/ sábado 22 de enero de 2022

Mi gusto es… (O la otra mirada) | La lectura y la lección

Alguien me dijo una vez que “la lectura de un buen libro es un diálogo incesante, en que el libro habla, y el alma contesta”.

Yo no le contesté nada, pero casi. Mejor me subí a una bicicleta veintiochona y le di la vuelta al mundo en ochenta días, sin contar los inhábiles, porque los descansé.

Quema mucho el sol de mediodía, dije al volver de mí, como para cambiar de tema y él, lector empedernido pero más inocente que un perro San Bernardo, volteó pal cielo como si con esa mirada pudiera medir la temperatura del astro rey, más, cegatón que era, se encandiló de volada y mientras limpiaba sus lentes, se le quedó mirando, compasivo, al ver en aquel hombre tantísimo candor.

Esa frase que se aprendió de memoria, la había leído en alguno de esos libros del altero que guardaba en unas jabas y ahora venía conmigo a lucirse, bajo su premisa, a mi parecer equivocada, de que la lectura es un carburante infaliblemente transformador en las personas y que todo aquel que lo haga pasará a formar parte de una cofradía de selectos iluminados, apartados de la vida terrenal por ratitos, gracias a ese picaporte que le dio esa afición de acabarse libros enteros en un dos por tres y el resto del gentío es algo menos que la nada.

Para cuando mi amigo discursó lo anterior, este que les escribe ya no estaba pues opté por dejarlo que, nuevamente, hablara solo y fui a seleccionar unos textos que fotocopiaría para llevarlos al club mágico de colores de Villa de Seris, a tres colonias que alguna vez fueron invasiones y al Poblado Miguel Alemán, donde se intentaba que un titipuchal de niños, además de ir a donde se les pedía que fueran —lo cual ya era ganancia pues estaba retiradito— se volvieran loquitos por sus ganas de leer, antes que perderse en un mundo delincuencial, o en la frivolidad del entorno o en esa ola que se llevó a la hermana de esa niña Alondra, para siempre y por eso sus padres no le permitían ir al mar, ni en su imaginación, así estuviera a unos metros o a muchos llantos de distancia.

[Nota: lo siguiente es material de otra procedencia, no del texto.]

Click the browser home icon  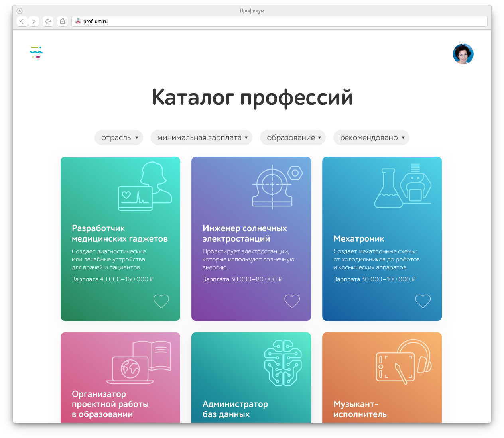click(62, 22)
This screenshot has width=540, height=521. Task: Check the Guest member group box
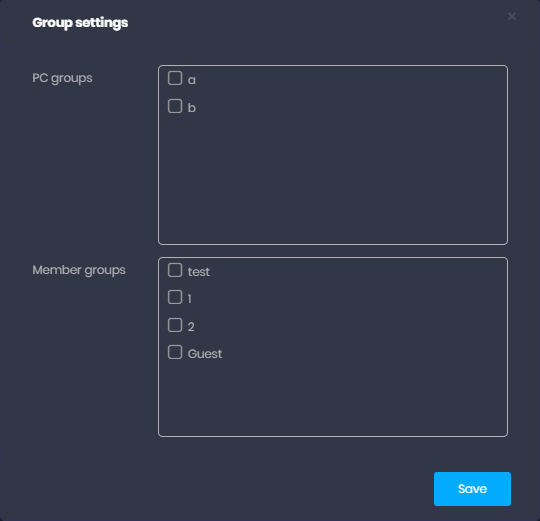pos(175,352)
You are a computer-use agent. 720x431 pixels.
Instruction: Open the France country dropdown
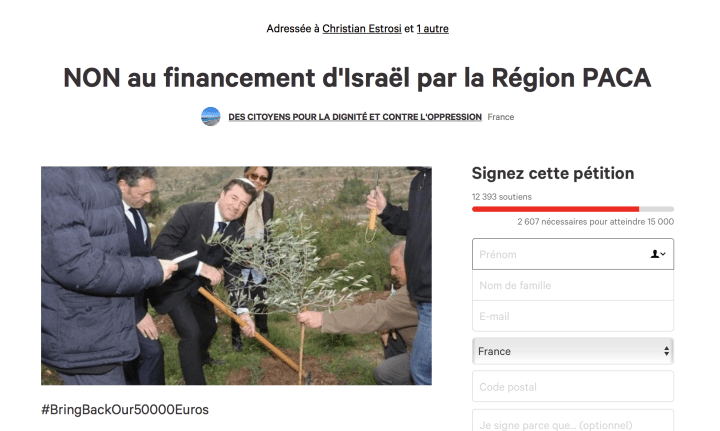573,351
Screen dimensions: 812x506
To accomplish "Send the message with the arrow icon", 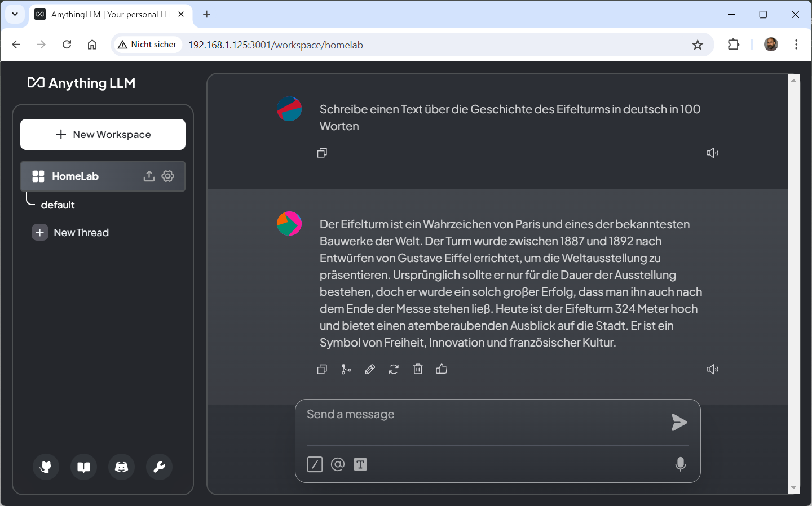I will click(x=679, y=422).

No tengo a la mano el dato exacto del número de programas, intentos, planes, ocasiones, cruzadas, ocurrencias, círculos, proyectos y demás que se han intentado para que la gente lea y por fin podamos dormir a gusto pero el asunto es que la mayoría de esos propósitos han fracasado, pese al dinero invertido pues nadie leerá —ni cazará, ni pescará, ni estudiará artes marciales aunque sea una semana en el DIF, ni se aficionará por la lucha libre, la gastronomía, el Derecho, la música, las bellas mujeres y otras cositas, ay, arriba y arriba— si no es por gusto, placer o imitación como decía mi tío Germán Dehesa.

Por eso ahora, nomás para ver si a esas instituciones, institutos, y más utos le da tantita pena, bosquejaré un retrato hablado de seres locales, quienes hacen más por el fomento a la lectura que dos que tres dependencias, de ayer y hoy, las cuales nos ofertan sus actividades como si nadie más en este planeta hiciera lo mismo para que nos aficionáramos con la lectura.

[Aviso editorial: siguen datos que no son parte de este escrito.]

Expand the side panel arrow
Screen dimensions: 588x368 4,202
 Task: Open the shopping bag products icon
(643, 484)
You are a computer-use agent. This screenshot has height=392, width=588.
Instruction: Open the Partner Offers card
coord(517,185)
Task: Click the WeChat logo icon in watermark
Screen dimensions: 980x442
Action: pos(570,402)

Entonces les puedo contar de El Pollo Ayón, que ya se fue a no sé dónde, y además de una librería ambulante hipersingular que el Fernando trae consigo, o de la librería Lugo y de Los Portales quienes, bajita la mano, le dan una revolcada a dos tres intelectuales fanfarrones que lejos de ponerse a realizar la chamba por la cual le pegan, antes bien —o mal— andan jactándose de lo que hacen, como el padrino que apoquinó para la comida de la boda, “desinteresadamente” pero en plena fiesta, subido en una silla, se lo echa en cara a los comensales sin avergonzarle los desfiguros de su malacopa.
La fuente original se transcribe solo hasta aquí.